ENTRIES PROVIDED:
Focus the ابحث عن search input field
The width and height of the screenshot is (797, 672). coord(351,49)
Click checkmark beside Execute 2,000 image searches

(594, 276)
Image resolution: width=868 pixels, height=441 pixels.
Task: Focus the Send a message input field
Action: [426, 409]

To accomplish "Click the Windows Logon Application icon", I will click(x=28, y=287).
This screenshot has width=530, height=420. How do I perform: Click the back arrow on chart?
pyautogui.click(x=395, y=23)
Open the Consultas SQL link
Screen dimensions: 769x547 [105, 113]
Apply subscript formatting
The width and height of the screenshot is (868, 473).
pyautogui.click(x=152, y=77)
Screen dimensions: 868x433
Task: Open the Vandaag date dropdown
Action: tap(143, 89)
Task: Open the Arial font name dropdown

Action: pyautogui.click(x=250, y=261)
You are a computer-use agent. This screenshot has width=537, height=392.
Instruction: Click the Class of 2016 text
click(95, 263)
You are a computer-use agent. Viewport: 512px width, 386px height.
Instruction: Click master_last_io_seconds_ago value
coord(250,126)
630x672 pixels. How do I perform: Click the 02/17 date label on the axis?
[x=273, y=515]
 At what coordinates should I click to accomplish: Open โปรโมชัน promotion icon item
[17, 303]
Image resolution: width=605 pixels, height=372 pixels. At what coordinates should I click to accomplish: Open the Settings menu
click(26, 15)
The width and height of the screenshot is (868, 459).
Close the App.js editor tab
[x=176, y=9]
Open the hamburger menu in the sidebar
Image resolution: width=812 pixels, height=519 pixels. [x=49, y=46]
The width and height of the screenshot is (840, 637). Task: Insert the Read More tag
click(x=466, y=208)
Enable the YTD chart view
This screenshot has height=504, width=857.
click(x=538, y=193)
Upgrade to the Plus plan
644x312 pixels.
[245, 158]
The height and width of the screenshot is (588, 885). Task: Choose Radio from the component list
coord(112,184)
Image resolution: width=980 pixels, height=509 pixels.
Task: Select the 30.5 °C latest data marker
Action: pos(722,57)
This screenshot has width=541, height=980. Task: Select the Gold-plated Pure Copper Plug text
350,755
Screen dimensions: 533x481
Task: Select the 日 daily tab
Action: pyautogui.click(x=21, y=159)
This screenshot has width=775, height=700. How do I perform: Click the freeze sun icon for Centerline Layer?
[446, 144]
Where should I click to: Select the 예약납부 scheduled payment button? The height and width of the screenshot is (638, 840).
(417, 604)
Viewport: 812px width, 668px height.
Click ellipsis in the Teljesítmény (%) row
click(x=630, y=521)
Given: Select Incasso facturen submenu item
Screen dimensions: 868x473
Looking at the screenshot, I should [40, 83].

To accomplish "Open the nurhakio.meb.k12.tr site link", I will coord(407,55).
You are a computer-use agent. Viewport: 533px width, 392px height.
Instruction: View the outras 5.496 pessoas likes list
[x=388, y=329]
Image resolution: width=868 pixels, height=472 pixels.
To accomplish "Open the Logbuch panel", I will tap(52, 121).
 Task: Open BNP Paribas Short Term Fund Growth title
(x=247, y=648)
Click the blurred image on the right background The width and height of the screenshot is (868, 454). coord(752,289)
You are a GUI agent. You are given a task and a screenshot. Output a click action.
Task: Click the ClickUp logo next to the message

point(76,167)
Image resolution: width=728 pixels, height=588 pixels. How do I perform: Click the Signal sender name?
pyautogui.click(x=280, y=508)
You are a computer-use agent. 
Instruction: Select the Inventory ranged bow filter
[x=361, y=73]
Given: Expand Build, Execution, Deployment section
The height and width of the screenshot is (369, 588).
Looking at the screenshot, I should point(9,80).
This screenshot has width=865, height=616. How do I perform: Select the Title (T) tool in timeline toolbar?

WHAT YOU NEED TO DO: From the material above, copy out every line bearing the string "agent".

OUTPUT FOR THIS TASK:
You are a computer-use agent. This screenshot has width=537, height=392.
You are a computer-use agent. Viewport: 512px width, 386px height.
You are a computer-use agent. Viewport: 533px width, 392px height.
You are a GUI agent. You are given a task and a screenshot. Output a click action.
You are a computer-use agent. 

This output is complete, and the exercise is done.